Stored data
────────────────────

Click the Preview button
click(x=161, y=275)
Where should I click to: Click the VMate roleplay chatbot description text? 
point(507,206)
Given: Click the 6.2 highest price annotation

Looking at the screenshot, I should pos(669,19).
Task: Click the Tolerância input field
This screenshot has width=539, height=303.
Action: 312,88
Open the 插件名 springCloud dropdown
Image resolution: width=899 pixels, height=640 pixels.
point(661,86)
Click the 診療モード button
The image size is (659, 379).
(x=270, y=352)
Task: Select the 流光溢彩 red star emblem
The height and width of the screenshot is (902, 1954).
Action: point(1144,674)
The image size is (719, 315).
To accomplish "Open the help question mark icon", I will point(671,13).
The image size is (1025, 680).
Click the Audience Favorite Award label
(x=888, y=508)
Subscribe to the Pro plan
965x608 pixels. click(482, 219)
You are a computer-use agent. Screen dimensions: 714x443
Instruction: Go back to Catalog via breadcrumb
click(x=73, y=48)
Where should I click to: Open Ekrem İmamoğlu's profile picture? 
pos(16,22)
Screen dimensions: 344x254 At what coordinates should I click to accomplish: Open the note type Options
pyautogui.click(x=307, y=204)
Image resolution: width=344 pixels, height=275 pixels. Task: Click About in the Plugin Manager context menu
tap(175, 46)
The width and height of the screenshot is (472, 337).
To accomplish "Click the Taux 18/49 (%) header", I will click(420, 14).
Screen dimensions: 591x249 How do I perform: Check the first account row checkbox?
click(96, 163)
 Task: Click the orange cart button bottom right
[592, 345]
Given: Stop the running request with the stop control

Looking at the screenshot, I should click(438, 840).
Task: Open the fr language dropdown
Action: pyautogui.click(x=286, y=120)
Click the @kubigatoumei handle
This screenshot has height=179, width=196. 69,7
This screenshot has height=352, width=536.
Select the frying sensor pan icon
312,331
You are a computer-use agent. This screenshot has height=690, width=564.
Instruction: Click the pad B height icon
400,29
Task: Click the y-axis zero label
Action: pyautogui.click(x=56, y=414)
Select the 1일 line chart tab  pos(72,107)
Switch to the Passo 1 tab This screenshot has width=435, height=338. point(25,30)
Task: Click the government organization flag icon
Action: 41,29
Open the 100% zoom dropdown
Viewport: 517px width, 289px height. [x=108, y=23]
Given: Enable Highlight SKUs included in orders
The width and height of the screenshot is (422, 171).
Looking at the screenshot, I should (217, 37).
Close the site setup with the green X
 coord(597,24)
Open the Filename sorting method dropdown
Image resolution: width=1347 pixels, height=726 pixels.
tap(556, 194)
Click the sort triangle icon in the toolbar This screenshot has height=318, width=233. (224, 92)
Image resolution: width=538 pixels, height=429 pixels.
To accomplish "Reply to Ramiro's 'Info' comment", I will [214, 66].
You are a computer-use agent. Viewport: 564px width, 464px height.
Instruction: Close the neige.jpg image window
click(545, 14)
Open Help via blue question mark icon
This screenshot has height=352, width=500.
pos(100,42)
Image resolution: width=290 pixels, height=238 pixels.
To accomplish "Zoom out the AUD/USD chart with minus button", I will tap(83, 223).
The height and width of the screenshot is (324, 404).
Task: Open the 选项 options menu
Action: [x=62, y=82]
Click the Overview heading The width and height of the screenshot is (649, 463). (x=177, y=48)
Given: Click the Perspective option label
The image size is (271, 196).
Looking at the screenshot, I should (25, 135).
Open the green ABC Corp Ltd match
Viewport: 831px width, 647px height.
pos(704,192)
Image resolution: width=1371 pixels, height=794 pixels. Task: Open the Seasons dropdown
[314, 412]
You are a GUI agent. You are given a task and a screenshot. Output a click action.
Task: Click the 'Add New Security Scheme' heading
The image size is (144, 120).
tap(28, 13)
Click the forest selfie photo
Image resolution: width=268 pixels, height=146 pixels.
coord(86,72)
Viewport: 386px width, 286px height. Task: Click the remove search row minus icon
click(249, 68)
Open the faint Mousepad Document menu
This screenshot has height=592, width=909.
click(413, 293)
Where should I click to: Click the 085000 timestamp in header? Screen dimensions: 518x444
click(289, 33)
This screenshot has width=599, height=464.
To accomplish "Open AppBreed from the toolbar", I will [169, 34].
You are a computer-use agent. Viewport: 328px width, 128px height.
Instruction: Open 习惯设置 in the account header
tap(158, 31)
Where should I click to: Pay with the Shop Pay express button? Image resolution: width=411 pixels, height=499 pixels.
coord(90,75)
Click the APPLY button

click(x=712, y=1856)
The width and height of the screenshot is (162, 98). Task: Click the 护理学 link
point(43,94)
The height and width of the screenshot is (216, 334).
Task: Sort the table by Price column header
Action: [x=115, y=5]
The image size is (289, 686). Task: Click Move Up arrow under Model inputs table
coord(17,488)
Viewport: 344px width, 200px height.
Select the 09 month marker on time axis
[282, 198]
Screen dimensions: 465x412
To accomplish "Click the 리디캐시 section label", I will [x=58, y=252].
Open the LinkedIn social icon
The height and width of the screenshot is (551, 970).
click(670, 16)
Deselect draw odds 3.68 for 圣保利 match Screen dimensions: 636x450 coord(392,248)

────────────────────

Task goal :: Tally every line above that has the word "computer", and report the total with no other words.

Output of the exercise :: 4